The court has held that any racial classification must be carefully crafted to achieve a “compelling” governmental interest, with the least possible harm to others. The cases will affect affirmative action not only at state universities, such as Michigan’s, but also private universities, since federal law stipulates that any discriminatory institution will be withheld federal funding.
The challengers to the University of Michigan policy cite the equal protection clause of the 14th amendment and Title VI of the 1964 Civil Rights Act which bans discrimination based on “race, color or national origin.”

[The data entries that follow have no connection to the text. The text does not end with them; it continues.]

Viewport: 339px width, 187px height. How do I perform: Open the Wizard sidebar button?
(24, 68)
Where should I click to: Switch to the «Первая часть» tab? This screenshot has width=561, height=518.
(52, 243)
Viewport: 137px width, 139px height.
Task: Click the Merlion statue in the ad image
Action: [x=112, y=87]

The Supreme Court appears to be closely divided. The court’s four-member liberal bloc – Justices John Paul Stevens, David Souter, Ruth Bader Ginsburg and Stephen Breyer, seem to support the school, whereas the court’s conservatives –Chief Justice William Rehnquist and Justices Antonin Scalia and Clarence Thomas (the court’s only black member) appear to support the white challengers. The conservatives may be joined by Justice Anthony Kennedy, a moderate. That would essentially leave the deciding vote in the hands of Justice Sandra Day O’Connor, considered a moderate conservative, who has consistently voted against race-based government programs in the past.
The Court heard two arguments back to back Tuesday, the first dealing with the Law School, the second with undergraduate admissions.

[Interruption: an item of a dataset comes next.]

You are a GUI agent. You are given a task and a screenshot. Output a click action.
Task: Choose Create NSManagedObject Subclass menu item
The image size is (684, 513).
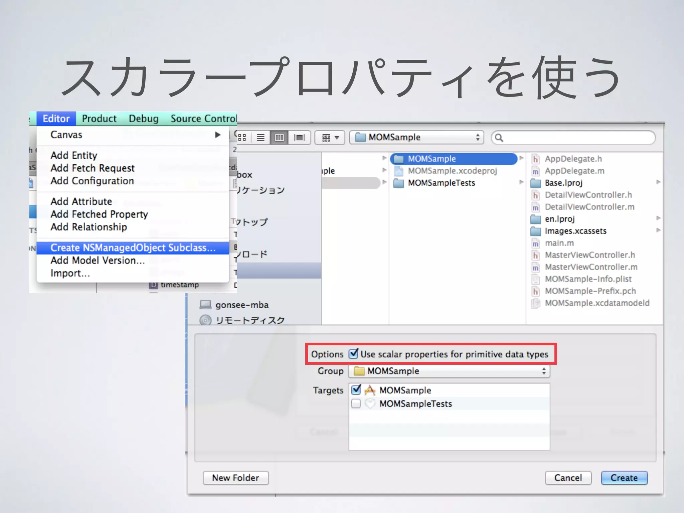(133, 248)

“The Michigan Law School admissions policy fails every test this court has established,” Olson told the court.
“Number one, it’s a thinly disguised quota,” and quotas based on race are unconstitutional, Olson said. “Number two, it overtly employs stigmatizing characteristics” based on race. Throughout the oral arguments, Olson said that far from encouraging diversity, the university was actually generating racial animosity by discriminating against whites.
Olson’s attack on the use of race triggered challenges by several justices, who quoted a friend-of-the court brief filed by retired military officers that said defeating Michigan’s practice would signal the end of preferential programs used by the Air Force Academy, the Naval Academy, and West Point.

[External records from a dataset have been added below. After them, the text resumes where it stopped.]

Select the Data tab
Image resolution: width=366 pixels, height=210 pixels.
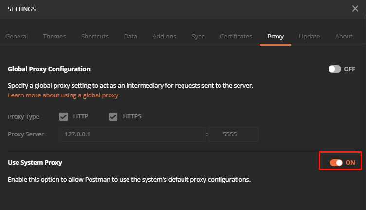pos(130,36)
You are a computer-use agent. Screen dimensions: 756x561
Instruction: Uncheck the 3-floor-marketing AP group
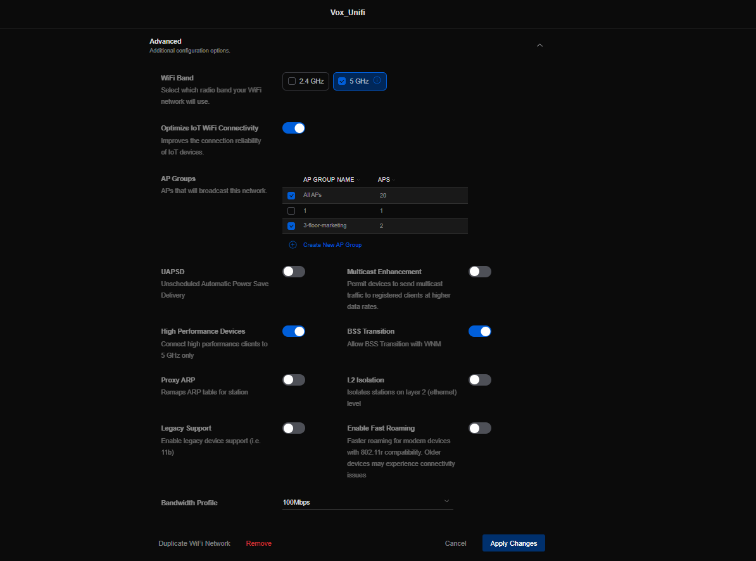(x=291, y=226)
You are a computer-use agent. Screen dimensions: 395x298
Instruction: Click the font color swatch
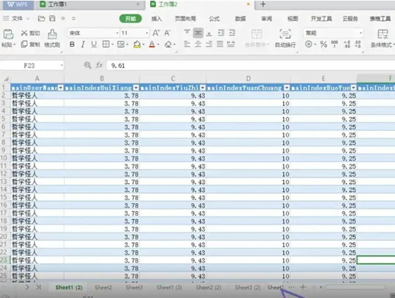[152, 45]
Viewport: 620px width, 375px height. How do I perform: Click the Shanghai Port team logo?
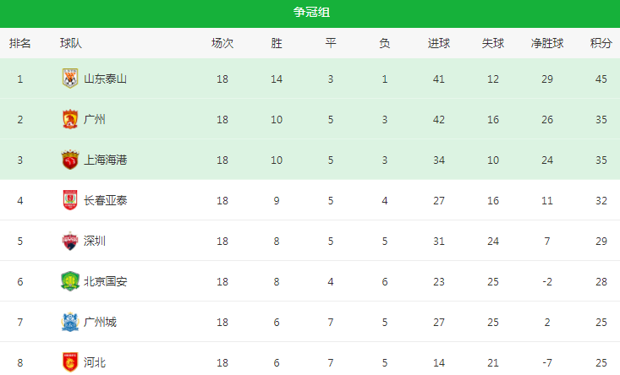pyautogui.click(x=69, y=160)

West Point spokesman Andrea Hamburger said the academy does not have quotas for applicants, but valued “a diverse corps of cadets” because it is important that officers “represent and serve as role models” for soldiers.
“We respect their opinion. …We do not accept that opinion,” said Olson, who acknowledged to Justice Ruth Bader Ginsburg the existence of race favoritism at military academies.
Speaking for the school, Washington attorney Maureen Mahoney told the court that minority students “are considered on the merits just like every other applicant. …They are given extra weight in the process because they bring something valuable to the class”[their minority status].
“It looks to me that this is just a disguised quota,” said Justice Kennedy.
The Michigan Law program is much like Harvard’s, Mahoney argued, and the students on both campuses “overwhelmingly support the program.”
“Sure, they’re in (the Law School) already,” Scalia shot back.
Minneapolis attorney Kirk Kolbo spoke for the individuals challenging the admissions program. His client, Barbara Grutter, applied to the Law School “with the personal right guaranteed by the Constitution that her race would not be counted against her,” Kolbo said according to transcripts. “But the Law School used her race against her, as it does against thousands of (white) applicants each year.” Kolbo argued that schools could use race as a factor “to remedy discrimination, not to achieve diversity.”
“Racial preferences, because they injure the rights of innocent people, because of a prohibition contained in our Constitution, simply aren’t permissible to remedy that problem,” Kolbo said. “A mere social benefit–-that is, having more minorities in particular occupations or the school–-simply doesn’t rise to the level of compelling interest.”
The court is expected to rule on the case before July.